Maybe my Year of Four Presidents prediction was off, we could also get a president/anti-president situation happening. Now where would america's Avignon be? Richmond? Mar-a-Lago?

[–] 201dberg@lemmygrad.ml 17 points 10 months ago (1 children)

I'm the end the oligarchy will get some stooge in there. It might cause civil unrest but they will get them in there. It will also be someone the Republicans are ok with because they are the ones who not only have more of the guns but also the support of the police more or less. If they forced a democratic president on the people there would be more gunfire. If they force a Republican then the libs will just removed and moan about it.

[–] yogthos@lemmygrad.ml 12 points 10 months ago

That definitely seems like the most likely scenario.

[–] Dr_Gabriel_Aby@hexbear.net 17 points 10 months ago (1 children)

I can’t wait to be scolded into voting on a single candidate ballot.

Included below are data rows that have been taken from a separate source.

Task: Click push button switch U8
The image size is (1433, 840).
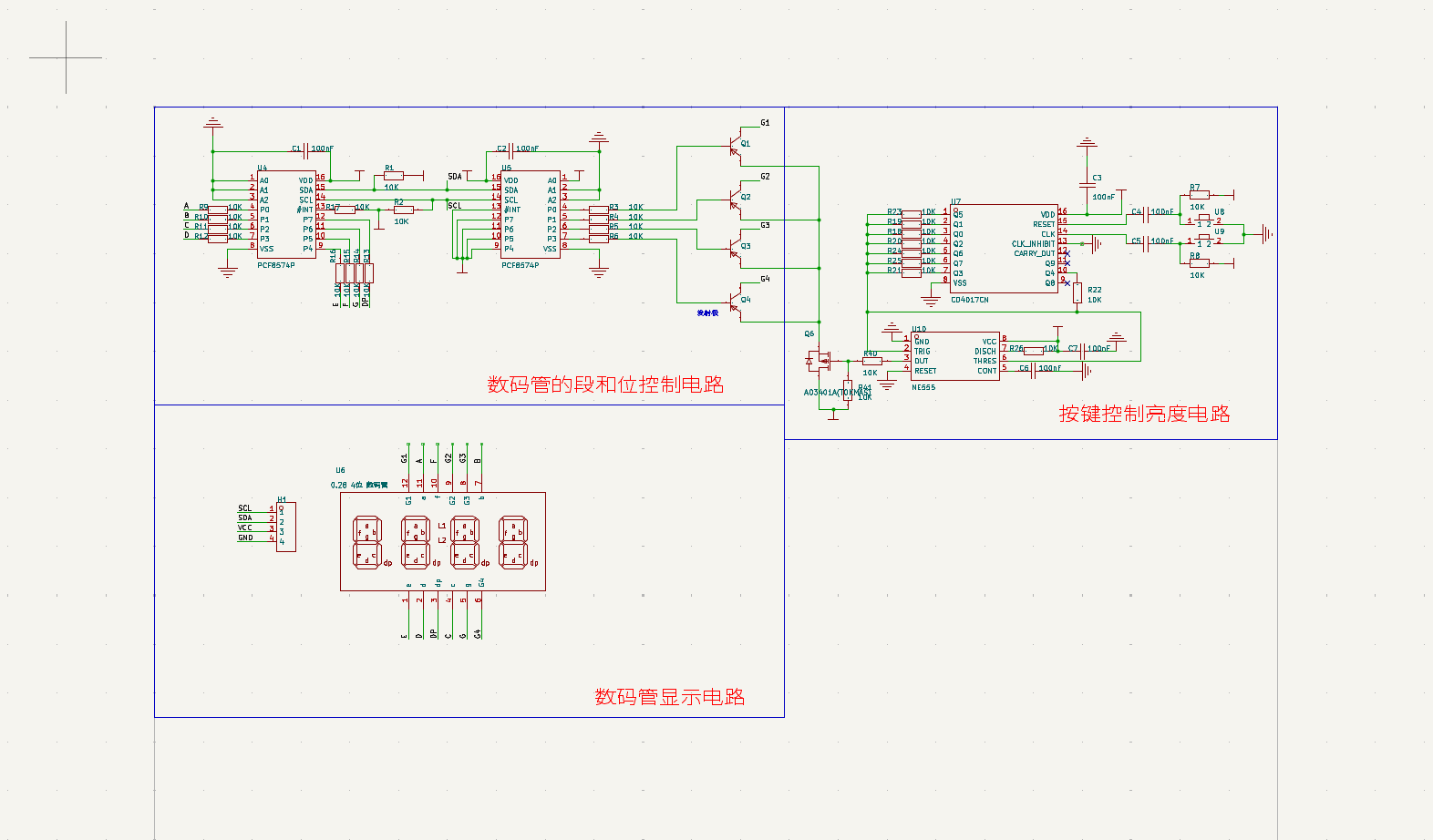Action: tap(1204, 219)
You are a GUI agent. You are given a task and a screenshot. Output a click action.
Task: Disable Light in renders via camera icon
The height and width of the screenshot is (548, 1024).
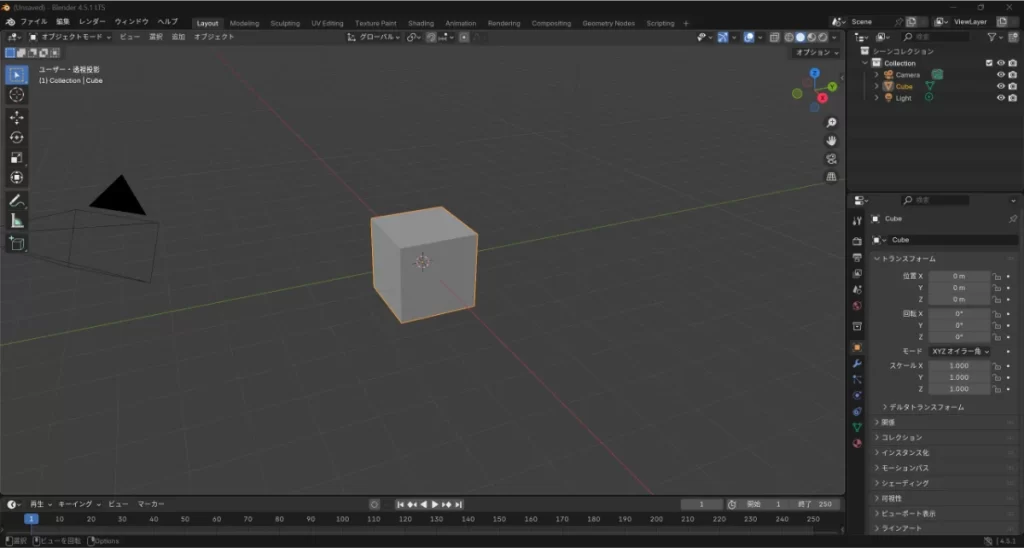pos(1011,98)
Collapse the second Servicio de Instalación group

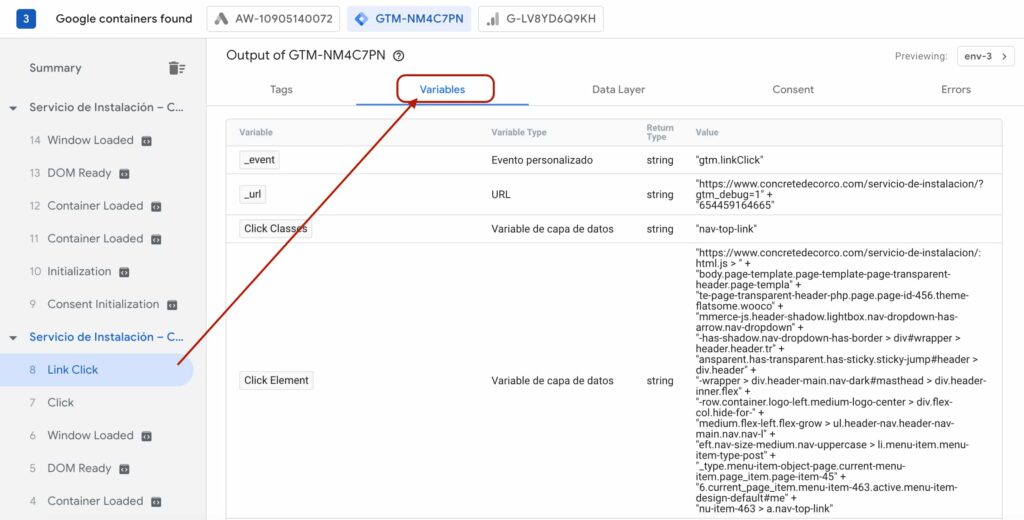(x=13, y=338)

[–] DamarcusArt@lemmygrad.ml 13 points 10 months ago

If you don't vote for Biden, you're voting for T̸͈̟̥̟̽͂͋͗̓͠H̵̥͋͌̀̍̿̿̑͊̑̍̆͝Ē̵̡͕̥͍͓̠̺̲̲̥͖̬̍̿̀͆̄͊̀͒̓͛̚ ̴͍͔͈͎̝̘͕̜͓̰̯̟̍̀͆̔̉̃̕͜À̷͈̥͔̞̺̭͆̓̂̎B̶̡̩͍͇̫̱̠̼̖͇͉̃ͅY̴̬̗̘̜̩̜̥͕̜̖̋͆͆͒̒̾̚͠S̸̠̓̉̓̀͐̈̎̓̔S̸̥̪̳̯̔͋!

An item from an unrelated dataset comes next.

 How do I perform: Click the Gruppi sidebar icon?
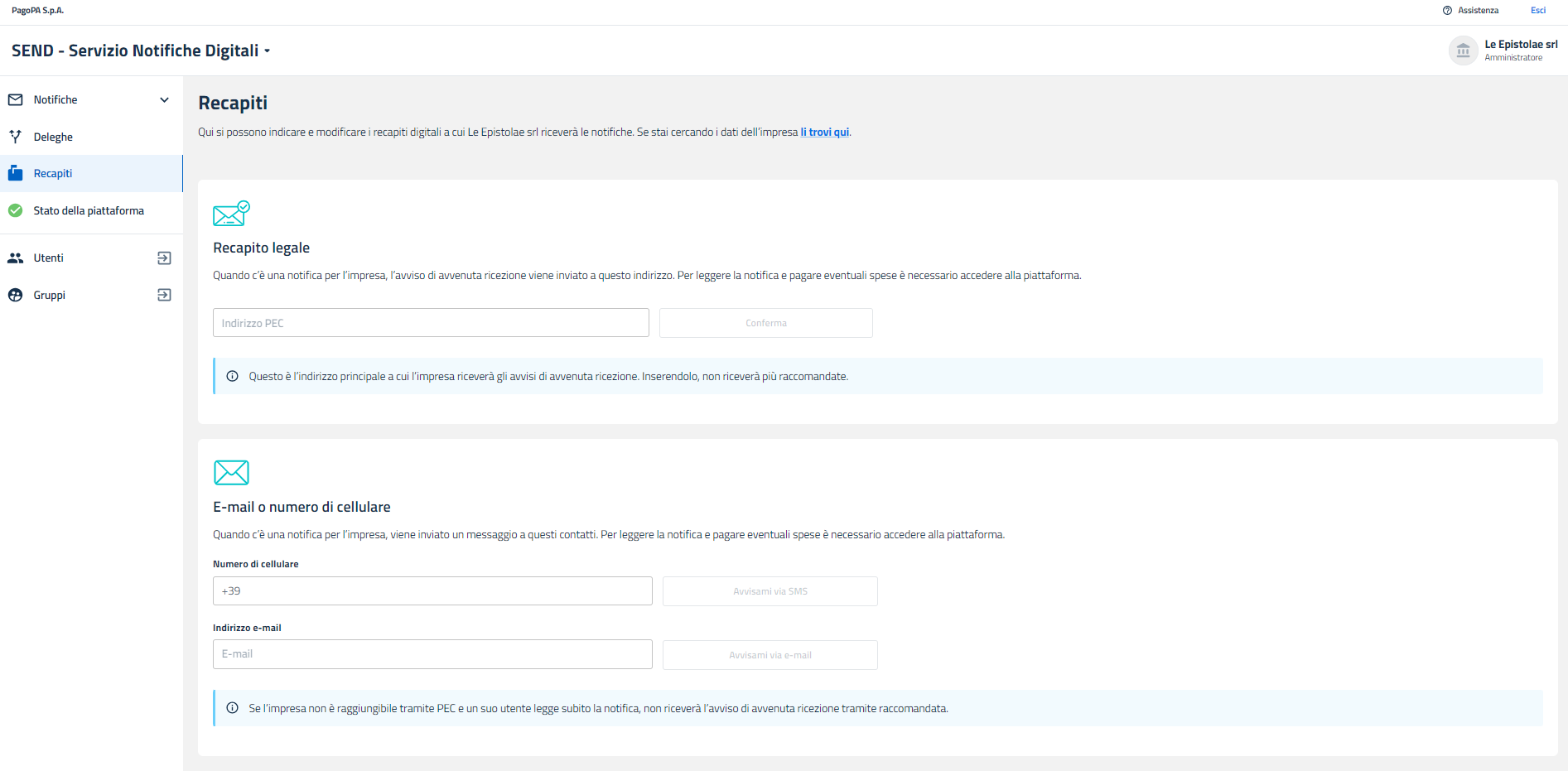point(15,296)
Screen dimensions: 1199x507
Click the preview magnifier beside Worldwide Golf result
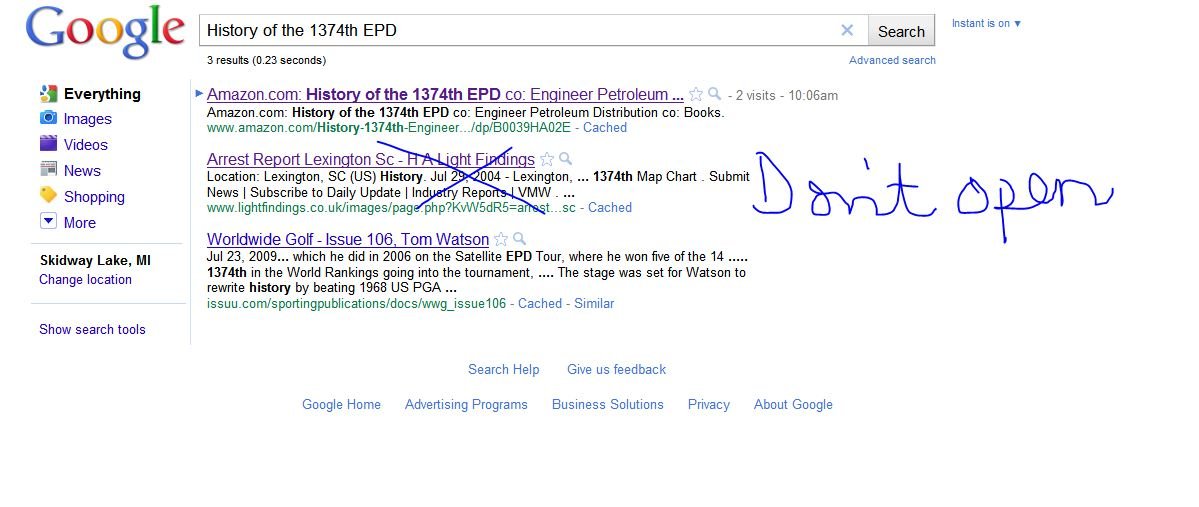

[–] ButtigiegMineralMap@lemmygrad.ml 16 points 10 months ago

I don’t think the Republican states will be able to block Biden. I’m sure they’ll try and it won’t work and they’ll get mad. But then again they’re always mad. I personally don’t like the precedent; that being said, who on Earth thinks that if a leftist candidate ran, they wouldn’t just do this immediately, precedent or not? The fact that it’s being done justifies the action when it inevitably happens to the left(we did it to the right wing, we’re just being fair to protect the country, they’ll say) but I stress that it would happen regardless. Bourgeois liberalism will ditch whatever rules they have for their grand spectacle the minute they start to lose and they’ll grasp for their Fascist side to change rules and drop all semblance of fairness or democracy.